Suppose that there are $n$ types of coupons, and that the type of each new coupon obtained is independent of past selections and is equally likely to be any of $n$ types. Suppose one continues collecting until a complete set of at least one of each type is obtained. (a) Find the probability that there is exactly one type $i$ coupon in the final collection.
Hint : Condition on T, the number of types that are collected before the first type $i$ appears.
Now, because of each new coupon obtained is independent of past selections and is equally likely to be any of $n$ types, I feel that $T$ is uniformly distributed between $0$ and $n-1$. But, I am not able to prove it.
What is the probability that $T=0$? The first coupon must be $i$, hence it's $1/n$. What about $T=1$? Then we can get any positive number of any single other type, of which there are $n-1$, followed by coupon $i$. $(n-1)/n\times (1+1/n+1/n^2+\cdots)\times 1/n=(n-1)/n\times 1/(1-1/n)\times 1/n=1/n$. That's a good sign...
So can we come up with a simple argument along the lines you suggest?
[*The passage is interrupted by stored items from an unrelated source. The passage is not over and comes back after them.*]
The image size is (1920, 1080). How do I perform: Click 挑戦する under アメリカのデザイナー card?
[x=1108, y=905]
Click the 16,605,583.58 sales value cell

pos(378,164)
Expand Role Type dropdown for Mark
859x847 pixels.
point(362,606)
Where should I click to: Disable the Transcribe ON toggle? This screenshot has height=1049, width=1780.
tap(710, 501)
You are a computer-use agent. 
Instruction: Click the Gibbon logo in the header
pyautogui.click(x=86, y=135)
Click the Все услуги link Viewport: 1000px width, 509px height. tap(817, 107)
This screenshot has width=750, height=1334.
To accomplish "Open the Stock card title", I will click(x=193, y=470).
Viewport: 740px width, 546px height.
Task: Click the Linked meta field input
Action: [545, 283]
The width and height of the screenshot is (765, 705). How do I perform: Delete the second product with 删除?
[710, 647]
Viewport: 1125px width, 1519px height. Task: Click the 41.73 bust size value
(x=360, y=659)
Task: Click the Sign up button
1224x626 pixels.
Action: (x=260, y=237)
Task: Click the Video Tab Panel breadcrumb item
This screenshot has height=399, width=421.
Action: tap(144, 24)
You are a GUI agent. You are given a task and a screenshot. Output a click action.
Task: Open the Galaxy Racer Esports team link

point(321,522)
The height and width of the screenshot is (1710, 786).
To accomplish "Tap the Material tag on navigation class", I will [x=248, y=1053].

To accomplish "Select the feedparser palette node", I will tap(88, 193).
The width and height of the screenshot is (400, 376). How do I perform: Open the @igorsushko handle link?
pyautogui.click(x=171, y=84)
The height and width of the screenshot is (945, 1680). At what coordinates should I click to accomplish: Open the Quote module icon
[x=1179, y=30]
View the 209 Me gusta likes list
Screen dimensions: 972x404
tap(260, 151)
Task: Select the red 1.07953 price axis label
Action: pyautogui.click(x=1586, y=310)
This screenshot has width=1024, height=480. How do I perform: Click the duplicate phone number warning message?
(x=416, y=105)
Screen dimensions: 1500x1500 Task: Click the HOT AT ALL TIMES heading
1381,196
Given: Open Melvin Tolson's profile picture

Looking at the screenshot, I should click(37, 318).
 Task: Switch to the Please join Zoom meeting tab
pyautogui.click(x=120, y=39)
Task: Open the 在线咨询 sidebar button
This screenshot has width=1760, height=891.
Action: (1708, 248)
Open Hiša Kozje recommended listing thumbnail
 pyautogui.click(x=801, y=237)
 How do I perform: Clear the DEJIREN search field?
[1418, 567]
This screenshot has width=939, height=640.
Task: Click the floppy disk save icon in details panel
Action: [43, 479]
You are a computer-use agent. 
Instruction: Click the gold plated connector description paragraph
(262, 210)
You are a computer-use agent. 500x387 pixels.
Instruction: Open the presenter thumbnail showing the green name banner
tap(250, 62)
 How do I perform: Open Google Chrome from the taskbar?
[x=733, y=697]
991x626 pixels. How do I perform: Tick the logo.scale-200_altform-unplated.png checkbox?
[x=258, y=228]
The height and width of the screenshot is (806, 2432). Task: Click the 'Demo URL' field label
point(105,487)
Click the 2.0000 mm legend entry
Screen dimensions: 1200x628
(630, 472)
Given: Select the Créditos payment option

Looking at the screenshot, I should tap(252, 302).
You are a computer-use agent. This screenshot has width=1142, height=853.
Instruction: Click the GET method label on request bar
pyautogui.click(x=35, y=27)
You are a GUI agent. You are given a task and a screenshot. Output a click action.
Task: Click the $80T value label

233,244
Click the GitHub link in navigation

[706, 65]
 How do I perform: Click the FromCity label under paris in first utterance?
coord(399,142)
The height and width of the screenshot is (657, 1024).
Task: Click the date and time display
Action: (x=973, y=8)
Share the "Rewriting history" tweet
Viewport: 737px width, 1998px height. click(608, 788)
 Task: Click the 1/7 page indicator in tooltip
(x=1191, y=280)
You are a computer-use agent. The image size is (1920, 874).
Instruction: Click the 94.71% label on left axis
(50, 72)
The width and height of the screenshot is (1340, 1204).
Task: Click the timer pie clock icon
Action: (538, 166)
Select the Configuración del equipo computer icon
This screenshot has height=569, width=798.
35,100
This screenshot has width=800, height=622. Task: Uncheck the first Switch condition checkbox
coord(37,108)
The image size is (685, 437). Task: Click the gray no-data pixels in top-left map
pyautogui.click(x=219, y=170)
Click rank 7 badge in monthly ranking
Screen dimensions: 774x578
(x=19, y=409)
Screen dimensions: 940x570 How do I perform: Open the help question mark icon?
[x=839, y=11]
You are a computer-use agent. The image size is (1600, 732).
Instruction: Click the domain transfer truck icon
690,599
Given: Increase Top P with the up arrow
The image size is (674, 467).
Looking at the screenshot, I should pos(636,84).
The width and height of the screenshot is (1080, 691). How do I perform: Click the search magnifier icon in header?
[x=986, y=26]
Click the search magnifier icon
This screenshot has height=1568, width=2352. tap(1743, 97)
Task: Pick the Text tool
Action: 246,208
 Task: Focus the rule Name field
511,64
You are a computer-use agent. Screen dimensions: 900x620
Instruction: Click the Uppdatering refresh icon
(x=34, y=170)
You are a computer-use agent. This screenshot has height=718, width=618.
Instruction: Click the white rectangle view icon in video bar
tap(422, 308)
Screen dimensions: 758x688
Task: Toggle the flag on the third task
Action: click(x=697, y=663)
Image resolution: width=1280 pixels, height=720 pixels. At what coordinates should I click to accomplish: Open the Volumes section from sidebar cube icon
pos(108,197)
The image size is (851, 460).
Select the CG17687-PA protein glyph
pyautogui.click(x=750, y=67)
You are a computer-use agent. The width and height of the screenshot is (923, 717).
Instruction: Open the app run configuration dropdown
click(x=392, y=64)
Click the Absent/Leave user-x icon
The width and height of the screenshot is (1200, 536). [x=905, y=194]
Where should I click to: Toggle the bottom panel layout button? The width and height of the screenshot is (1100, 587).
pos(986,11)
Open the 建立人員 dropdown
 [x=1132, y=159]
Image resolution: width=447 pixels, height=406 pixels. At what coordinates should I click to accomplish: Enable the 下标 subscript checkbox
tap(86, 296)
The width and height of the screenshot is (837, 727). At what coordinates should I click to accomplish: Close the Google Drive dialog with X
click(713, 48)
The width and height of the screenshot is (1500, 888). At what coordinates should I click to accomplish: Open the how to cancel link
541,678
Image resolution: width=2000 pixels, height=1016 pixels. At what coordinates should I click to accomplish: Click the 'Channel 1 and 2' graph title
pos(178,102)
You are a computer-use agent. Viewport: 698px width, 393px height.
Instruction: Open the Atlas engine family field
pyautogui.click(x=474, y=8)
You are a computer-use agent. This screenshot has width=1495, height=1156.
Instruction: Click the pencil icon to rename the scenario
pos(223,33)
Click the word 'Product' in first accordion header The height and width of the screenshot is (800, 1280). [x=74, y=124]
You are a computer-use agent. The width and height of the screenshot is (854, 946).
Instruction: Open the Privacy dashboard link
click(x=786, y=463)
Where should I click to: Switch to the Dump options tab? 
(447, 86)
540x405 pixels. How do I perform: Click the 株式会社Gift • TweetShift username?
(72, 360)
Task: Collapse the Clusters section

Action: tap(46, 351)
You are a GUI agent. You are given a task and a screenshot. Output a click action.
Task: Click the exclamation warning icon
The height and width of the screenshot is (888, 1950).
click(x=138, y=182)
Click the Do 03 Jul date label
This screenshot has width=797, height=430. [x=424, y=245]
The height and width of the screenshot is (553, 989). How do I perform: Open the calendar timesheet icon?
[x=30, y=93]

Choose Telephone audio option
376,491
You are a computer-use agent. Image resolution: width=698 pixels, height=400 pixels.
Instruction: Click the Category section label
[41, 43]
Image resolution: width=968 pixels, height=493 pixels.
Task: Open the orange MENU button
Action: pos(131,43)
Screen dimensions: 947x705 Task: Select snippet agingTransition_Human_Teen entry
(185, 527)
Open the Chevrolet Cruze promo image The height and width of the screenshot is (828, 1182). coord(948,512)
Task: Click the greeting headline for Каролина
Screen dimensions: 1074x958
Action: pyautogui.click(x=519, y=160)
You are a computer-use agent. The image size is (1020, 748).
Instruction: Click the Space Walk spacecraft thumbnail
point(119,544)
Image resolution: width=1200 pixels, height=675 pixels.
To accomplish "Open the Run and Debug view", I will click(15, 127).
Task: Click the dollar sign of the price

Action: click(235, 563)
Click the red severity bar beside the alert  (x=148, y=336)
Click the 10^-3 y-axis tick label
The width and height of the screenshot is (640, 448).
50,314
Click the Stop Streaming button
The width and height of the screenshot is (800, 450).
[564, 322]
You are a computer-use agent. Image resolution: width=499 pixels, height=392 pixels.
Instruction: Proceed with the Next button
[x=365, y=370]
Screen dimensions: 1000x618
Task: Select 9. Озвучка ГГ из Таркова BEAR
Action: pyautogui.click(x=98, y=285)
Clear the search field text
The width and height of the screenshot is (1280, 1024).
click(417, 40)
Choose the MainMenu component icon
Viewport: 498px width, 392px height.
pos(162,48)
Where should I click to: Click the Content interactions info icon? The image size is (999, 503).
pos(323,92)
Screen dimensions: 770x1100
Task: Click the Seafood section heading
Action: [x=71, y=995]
Well, let $X_j$ be the first time a $j$ is collected. Then all the $X_j$ will end up in some particular order (there is 0 probability they are infinity, so we don't bother with that). We want to know where $X_i$ falls. But note that the probability of any one specific order like $4,8,2,1,5,6,3,7$ is equal to that of any other order since we can just relabel all the coupons and nothing can change; there is nothing special about any one labelling. Therefore, the order is a uniform random permutation of $1,\ldots,n$. Then it follows that the location of $X_i$ is uniformly distributed in the order as you require.
I'll leave you to think about how to use this for the rest of the question.